As things stand, 19 wins out of 19 games have ensured Leinster of both a home semi-final in the Pro14 and a home European quarter-final against Saracens. Having earned top seeding going into the knock-out stages of the Champions Cup, victory over Saracens would ensure Leinster of a home European semi-final as well, against the winners of the Clermont-Racing quarter-final.
This year’s Champions Cup final has been moved from its intended venue, the Stade Velodrome in Marseilles, and only on foot of the quarter-finals being completed will the tournament organisers, EPCR, decide upon the final venues which will then be under consideration.
Similarly, the Pro14 organisers will look at their options to replace the Cardiff City Stadium for the 2019-20 final after the semi-final line-up has been decided, but given the possibility of three Irish teams being in the last four, there’s every chance the final will be held in the Aviva Stadium.
Conceivably therefore, were the European final also to be held there (and the Aviva will obviously be under serious consideration) then through a combination of their own performances and circumstances, Leinster could have five knock-out games at their home venue to complete a double which they’ve only ever completed once before.
No player, not least their captain, will want to miss out on any of those games and that shot at history.
There’ll have to be compromises along the way for that to happen, and on both sides.
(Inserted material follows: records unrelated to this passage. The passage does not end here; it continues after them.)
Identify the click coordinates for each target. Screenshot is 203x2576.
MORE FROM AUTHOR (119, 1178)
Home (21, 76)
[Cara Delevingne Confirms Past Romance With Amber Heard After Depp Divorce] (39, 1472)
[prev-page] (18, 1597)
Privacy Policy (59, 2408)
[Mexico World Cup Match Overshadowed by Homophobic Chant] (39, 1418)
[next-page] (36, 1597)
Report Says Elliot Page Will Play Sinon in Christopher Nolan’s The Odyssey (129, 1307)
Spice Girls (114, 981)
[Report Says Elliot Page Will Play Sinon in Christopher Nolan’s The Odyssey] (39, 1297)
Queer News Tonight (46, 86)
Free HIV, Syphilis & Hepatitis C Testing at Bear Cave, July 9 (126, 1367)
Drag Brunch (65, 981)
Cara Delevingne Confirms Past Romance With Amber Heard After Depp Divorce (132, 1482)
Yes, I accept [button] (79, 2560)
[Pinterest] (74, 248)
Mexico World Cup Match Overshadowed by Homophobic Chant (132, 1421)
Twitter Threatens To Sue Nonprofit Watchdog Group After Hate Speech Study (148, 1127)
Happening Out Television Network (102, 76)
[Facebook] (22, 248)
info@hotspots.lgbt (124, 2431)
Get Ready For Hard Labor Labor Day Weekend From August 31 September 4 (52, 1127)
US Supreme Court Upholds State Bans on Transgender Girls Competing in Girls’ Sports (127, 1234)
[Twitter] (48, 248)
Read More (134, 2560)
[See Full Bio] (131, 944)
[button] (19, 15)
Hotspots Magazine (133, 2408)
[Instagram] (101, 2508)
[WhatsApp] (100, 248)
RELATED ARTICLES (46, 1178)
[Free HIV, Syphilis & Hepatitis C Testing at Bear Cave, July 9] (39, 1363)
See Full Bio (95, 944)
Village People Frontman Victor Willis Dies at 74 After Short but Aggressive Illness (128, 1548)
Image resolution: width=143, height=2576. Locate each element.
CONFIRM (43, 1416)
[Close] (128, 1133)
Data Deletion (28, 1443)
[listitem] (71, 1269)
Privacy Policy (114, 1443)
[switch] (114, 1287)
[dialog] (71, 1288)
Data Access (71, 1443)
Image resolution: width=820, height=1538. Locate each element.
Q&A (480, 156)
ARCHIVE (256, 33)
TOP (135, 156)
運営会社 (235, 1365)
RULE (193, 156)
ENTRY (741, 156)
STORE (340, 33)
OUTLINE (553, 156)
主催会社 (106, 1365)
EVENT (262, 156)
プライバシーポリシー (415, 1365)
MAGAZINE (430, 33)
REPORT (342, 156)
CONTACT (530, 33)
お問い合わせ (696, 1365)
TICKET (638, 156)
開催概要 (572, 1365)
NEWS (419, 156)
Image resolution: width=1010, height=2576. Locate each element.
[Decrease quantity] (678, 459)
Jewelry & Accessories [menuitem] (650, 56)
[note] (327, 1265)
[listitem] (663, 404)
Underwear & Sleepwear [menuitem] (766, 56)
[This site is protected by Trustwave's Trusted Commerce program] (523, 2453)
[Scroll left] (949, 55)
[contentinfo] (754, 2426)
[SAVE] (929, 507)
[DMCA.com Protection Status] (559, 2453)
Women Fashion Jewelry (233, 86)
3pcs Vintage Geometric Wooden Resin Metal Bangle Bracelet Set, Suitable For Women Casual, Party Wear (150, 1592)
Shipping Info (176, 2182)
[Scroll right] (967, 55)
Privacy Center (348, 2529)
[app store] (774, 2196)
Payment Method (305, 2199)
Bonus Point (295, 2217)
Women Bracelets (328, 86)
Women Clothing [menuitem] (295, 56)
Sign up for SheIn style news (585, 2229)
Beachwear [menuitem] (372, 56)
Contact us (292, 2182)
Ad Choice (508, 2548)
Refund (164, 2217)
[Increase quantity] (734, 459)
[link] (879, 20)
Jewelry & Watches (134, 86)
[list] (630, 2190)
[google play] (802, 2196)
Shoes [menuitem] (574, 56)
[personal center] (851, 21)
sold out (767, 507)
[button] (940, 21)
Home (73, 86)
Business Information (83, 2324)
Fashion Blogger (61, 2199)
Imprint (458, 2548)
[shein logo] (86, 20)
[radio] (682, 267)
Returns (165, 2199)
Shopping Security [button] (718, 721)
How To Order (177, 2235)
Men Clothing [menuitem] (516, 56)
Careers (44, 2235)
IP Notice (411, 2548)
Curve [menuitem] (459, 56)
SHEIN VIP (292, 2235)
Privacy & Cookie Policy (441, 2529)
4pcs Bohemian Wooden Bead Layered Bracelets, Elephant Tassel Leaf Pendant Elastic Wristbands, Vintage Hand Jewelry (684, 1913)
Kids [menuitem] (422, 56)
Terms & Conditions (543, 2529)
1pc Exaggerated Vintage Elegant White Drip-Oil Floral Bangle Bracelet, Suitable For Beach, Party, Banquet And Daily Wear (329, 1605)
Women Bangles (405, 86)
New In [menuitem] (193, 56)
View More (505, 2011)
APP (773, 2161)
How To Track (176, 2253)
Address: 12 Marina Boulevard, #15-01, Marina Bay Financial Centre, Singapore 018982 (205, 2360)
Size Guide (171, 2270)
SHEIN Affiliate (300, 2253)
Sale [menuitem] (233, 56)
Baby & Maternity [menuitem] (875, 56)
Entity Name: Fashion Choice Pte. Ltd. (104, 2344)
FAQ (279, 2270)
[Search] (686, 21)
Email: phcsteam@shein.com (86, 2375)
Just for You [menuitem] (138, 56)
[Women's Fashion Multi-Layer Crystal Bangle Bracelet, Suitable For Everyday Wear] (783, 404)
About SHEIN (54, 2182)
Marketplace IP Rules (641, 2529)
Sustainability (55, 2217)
Leinster will have to rotate in their opening two rounds of interpros upon the resumption at the end of this month and again come December, but so too should Farrell to some degree in November.
In any event, Leinster may well have to dig deeper than ever before. In the double-winning campaign of 2017-18 they used 55 players over the course of the season, and last season it was 57, including nine debutants for the academy.
Those numbers could be eclipsed over the course of the next 12 months. It will be fascinating to see how it pans out.